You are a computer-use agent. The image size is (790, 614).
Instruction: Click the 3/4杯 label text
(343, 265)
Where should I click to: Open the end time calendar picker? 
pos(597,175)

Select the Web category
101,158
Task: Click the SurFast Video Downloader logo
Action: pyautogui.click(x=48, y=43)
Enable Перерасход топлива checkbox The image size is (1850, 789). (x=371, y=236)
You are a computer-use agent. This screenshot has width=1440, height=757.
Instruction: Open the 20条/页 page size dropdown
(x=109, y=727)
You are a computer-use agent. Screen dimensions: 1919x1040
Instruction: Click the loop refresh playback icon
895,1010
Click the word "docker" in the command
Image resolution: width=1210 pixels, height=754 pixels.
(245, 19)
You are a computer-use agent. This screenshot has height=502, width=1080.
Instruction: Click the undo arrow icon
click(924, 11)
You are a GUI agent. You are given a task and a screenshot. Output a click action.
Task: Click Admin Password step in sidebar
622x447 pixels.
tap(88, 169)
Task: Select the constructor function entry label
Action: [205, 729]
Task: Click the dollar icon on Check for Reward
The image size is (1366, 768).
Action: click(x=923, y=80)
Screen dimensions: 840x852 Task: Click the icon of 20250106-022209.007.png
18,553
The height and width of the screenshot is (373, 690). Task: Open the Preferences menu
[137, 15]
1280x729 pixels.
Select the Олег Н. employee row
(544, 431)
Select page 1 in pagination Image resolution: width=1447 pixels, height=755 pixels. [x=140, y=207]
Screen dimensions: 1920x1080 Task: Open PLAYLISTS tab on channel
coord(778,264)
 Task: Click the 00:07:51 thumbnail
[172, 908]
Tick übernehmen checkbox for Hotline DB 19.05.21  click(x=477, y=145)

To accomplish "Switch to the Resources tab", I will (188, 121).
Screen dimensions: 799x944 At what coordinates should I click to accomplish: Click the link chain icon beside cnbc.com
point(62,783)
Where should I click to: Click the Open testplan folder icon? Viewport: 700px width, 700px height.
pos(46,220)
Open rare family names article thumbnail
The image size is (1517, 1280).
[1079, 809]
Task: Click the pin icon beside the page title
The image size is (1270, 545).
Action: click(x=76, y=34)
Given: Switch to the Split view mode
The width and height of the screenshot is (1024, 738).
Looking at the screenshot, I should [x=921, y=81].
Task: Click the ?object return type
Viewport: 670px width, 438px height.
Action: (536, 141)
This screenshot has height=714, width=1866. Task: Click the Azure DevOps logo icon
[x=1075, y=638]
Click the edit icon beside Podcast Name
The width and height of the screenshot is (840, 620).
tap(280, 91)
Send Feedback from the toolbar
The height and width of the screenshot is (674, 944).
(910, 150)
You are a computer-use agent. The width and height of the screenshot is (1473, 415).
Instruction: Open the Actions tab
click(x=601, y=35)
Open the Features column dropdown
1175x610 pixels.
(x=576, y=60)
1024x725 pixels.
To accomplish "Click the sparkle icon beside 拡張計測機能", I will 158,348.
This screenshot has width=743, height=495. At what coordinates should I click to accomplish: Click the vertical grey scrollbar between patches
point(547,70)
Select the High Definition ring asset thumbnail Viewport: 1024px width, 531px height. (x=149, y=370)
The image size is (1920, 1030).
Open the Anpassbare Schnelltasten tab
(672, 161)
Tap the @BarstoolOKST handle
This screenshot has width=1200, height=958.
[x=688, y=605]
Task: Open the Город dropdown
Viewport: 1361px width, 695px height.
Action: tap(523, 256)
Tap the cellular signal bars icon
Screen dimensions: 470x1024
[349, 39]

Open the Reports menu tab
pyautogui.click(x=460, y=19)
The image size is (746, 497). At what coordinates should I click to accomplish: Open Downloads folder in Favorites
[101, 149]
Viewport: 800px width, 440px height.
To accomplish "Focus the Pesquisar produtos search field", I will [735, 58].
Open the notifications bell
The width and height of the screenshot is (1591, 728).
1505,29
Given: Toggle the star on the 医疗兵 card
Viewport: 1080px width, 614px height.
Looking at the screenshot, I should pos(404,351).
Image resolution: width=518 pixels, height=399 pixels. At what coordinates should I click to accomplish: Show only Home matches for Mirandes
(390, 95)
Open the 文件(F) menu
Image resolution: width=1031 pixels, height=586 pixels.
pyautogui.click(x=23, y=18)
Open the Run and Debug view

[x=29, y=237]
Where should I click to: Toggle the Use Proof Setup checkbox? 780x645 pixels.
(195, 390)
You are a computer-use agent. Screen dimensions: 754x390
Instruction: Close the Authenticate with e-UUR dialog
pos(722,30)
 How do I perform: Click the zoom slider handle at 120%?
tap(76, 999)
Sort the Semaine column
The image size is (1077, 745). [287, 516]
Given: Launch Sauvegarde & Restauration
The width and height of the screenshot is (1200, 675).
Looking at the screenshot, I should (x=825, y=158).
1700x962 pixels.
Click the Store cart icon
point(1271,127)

- Required work
Show a copy of each line from the data that includes the word "computer".

- Answer box
You are a computer-use agent. The image size is (790, 614).
You are a computer-use agent. This screenshot has width=1440, height=757.
You are a computer-use agent. Screen dimensions: 1919x1040
You are a computer-use agent. This screenshot has height=502, width=1080.
You are a computer-use agent. The width and height of the screenshot is (1473, 415).
You are a computer-use agent. Screen dimensions: 754x390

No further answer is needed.